Tenth Street Gallery hiding in plain sight

The Tenth Street Gallery is in the lobby of In Tandem Theatre, a combination designed to attract like-minded audiences. Photo courtesy of Miranda Levy.

In the children’s book series “Where’s Waldo?”, readers are challenged to find the red-and-white striped sweater-wearer among a detailed, two-page crowd of people. To some, the art scene on campus may seem about this easy to find.

But, just like Waldo, if you look closely, you can find art right under your nose — or, at least, under the red Calvary Church.

Located on the corner of 10th Street and Wisconsin Avenue, the lower level of Calvary Church is home to both the Tenth Street Art Gallery and In Tandem Theatre.
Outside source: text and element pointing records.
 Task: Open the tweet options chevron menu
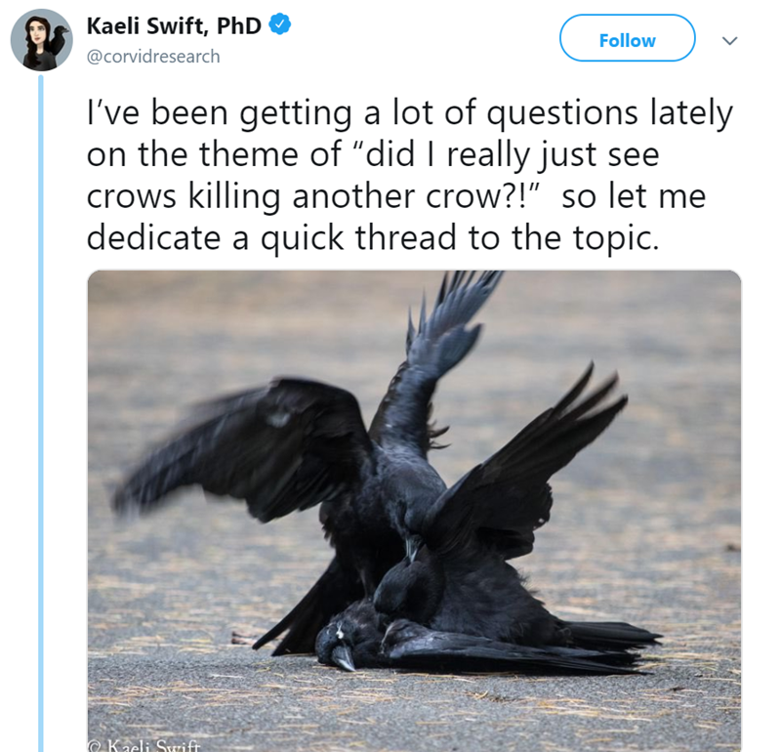(x=729, y=40)
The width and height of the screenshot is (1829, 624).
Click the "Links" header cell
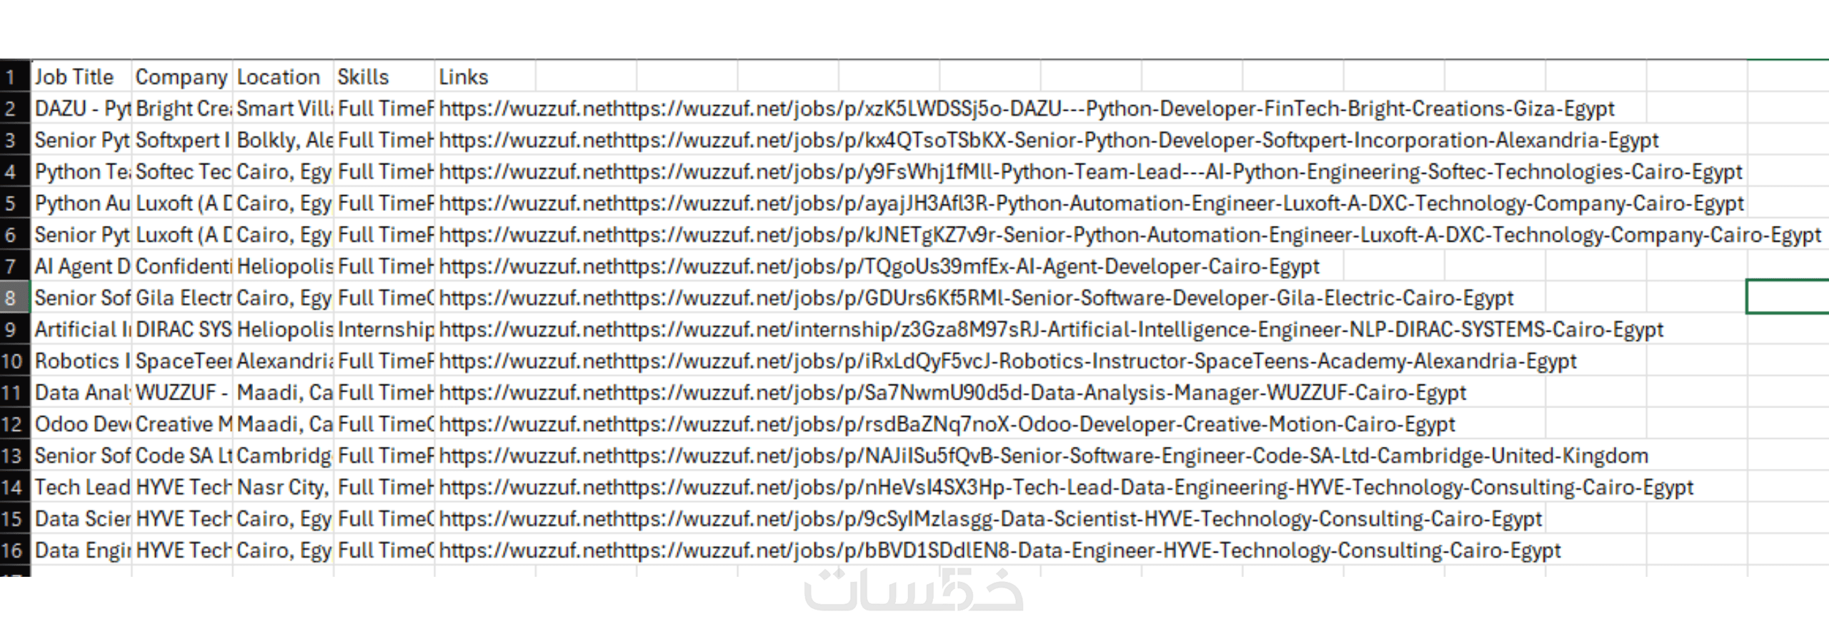[484, 77]
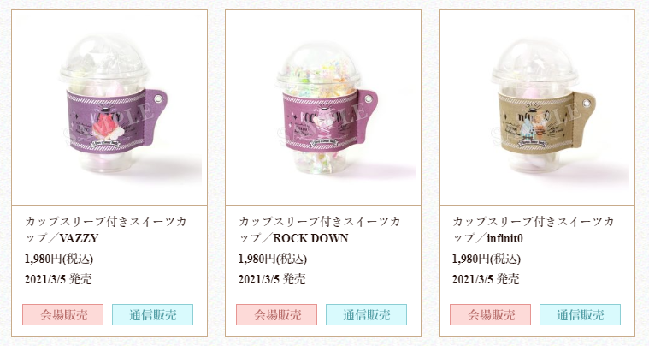Screen dimensions: 649x346
Task: Select 会場販売 under the VAZZY cup
Action: (x=63, y=315)
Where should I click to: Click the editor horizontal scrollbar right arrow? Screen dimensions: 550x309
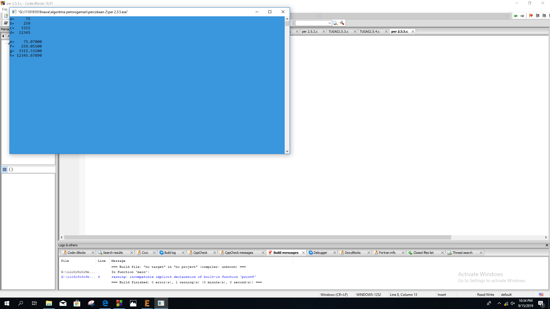pos(546,237)
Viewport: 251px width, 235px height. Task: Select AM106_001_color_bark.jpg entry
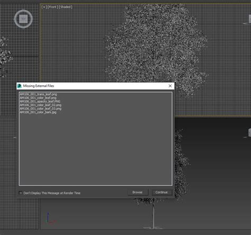point(38,112)
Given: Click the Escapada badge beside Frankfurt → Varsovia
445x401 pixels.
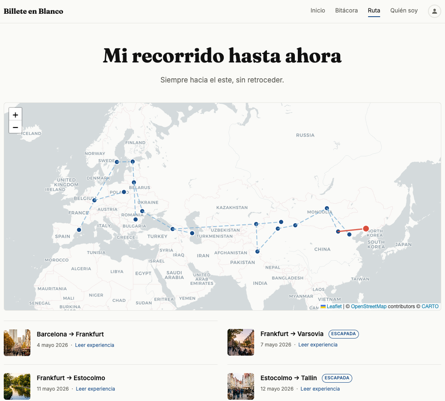Looking at the screenshot, I should tap(344, 334).
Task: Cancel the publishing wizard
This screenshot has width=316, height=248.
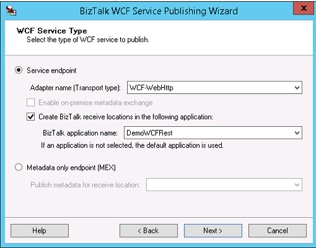Action: pos(277,231)
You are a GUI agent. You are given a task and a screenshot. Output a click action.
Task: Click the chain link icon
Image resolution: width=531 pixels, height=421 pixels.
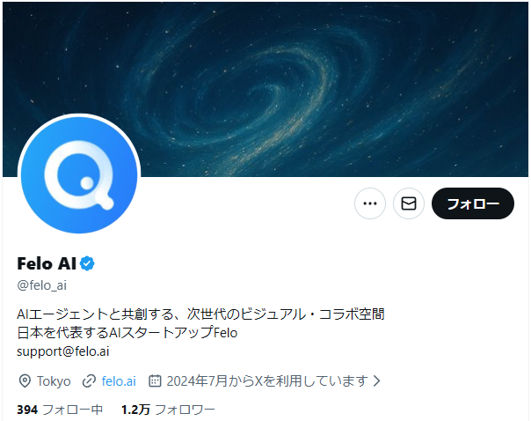pyautogui.click(x=89, y=381)
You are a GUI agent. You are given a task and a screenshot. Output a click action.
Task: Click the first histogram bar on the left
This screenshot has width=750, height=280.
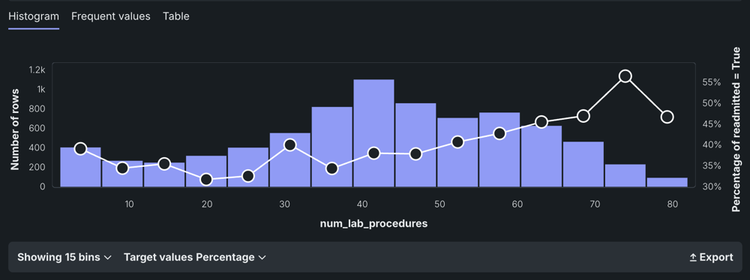[80, 167]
Jane Flieller, managing director and co-founder of both organizations, said they have been there for about nine years as a combination of visual and performing arts.

“We’re trying to attract like audiences. If you like visual art, there’s a good chance you like performing art,” Flieller said.
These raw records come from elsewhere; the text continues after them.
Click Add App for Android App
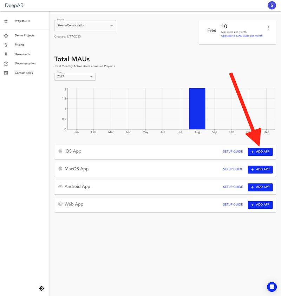The height and width of the screenshot is (296, 281). [260, 187]
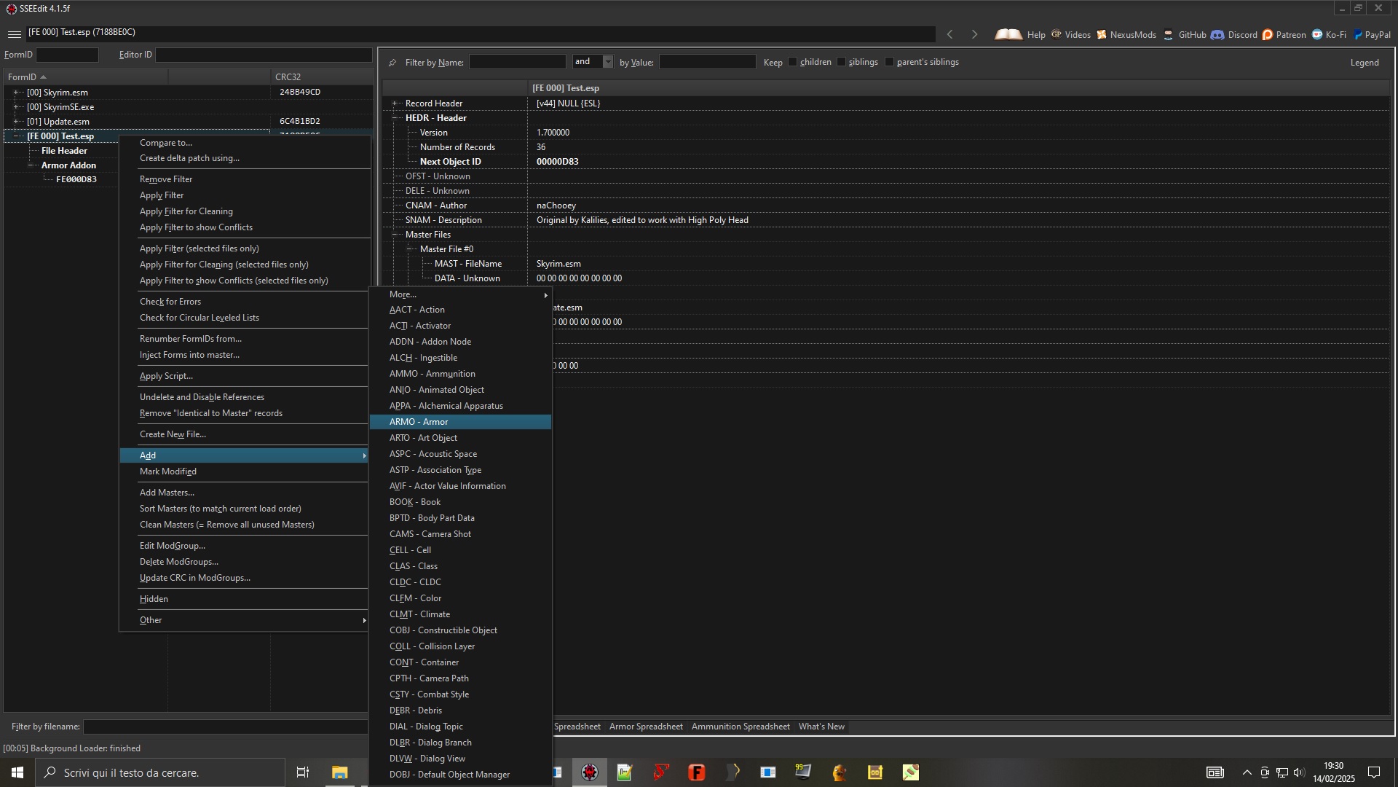Enable the Keep children checkbox
Screen dimensions: 1398x787
tap(793, 62)
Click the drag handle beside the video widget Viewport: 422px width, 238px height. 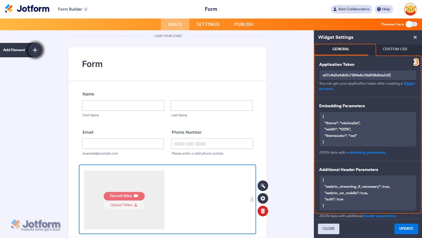coord(252,200)
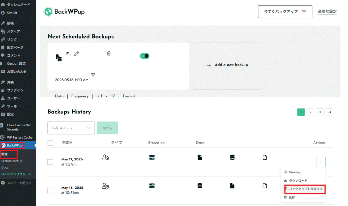Click the Stored on server icon for May 17

tap(152, 158)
Miranda Levy, curator of the Tenth Street Gallery, said she tries to select artwork for the gallery that matches the plays being performed at the theater.

Right now, for example, In Tandem Theatre is presenting “Art of Murder,” a murder mystery play in which an artist, his wife, their art dealer and their maid actively plot to kill each other.

When looking for artwork to complement this theme, Levy said she decided to select the work of local artist Melissa Wagner-Lawler, since its textile aspects and cutouts hint at a “murderous” undertone. The resulting show, “Accident,” is Wagner-Lawler’s first solo exhibition.

Wagner-Lawler said the exhibition was inspired by years of work using the color red.

“I worked with (the color) throughout the years, incorporating it into different concepts and ideas until it progressed into blood splatters,” Wagner-Lawler said.

She said she was also inspired by the CBS police drama series “Cold Case,” which focuses on long-unsolved murders.

“These accident and murder scenes are gross,” she said. “We don’t want to look at them, yet we’re still morbidly curious.”

Wagner-Lawler said “Accident” is her exploration of these grotesque murders and her attempt to make them more accessible and decorative.

She said the Tenth Street Gallery is a fitting venue for her work because the audience coming to see “Art of Murder” at the theater is already comfortable enough to see a play that involves murder, making them more open to her work.

“Not that it’s too provocative or grotesque,” Wagner-Lawler said, “but the ideas it surfaces can make some people uncomfortable, so this venue was perfect for showing my full (range) of work.”

She said she thinks the gallery is intimate, welcoming and less dismissive than a white wall gallery, where everything is so pristine that the audience could feel slightly removed from the work.

“Here you can view the work up close. … It makes for a fully entertaining experience,” Wagner-Lawler said.

Levy said putting the photos up close is exactly what Wagner-Lawler’s art needs because of its “attraction-to-repulsion quality.” When you first look at the work, you can tell it’s supposed to be fragmented body pieces, and the redness of the work instills a sense of anxiety. But as you get up close, Levy said, a different picture emerges.

“When you go close to it and see all the handiwork and detail … it almost becomes an obsessive-compulsive ordeal that I think is absolutely beautiful,” Levy said.

Just another argument to take a closer look at everything — including the art that might be hiding under your nose.

“Accident” runs through Nov. 9 at the Tenth Street Gallery, concurrent with In Tandem Theatre’s “Art of Murder,” which runs through Nov. 7. “Accident” is free to the public Monday to Friday from 10 a.m. to 4 p.m., and tickets for “Art of Murder” can be purchased at 414-271-1371 or online at intandemtheatre.org.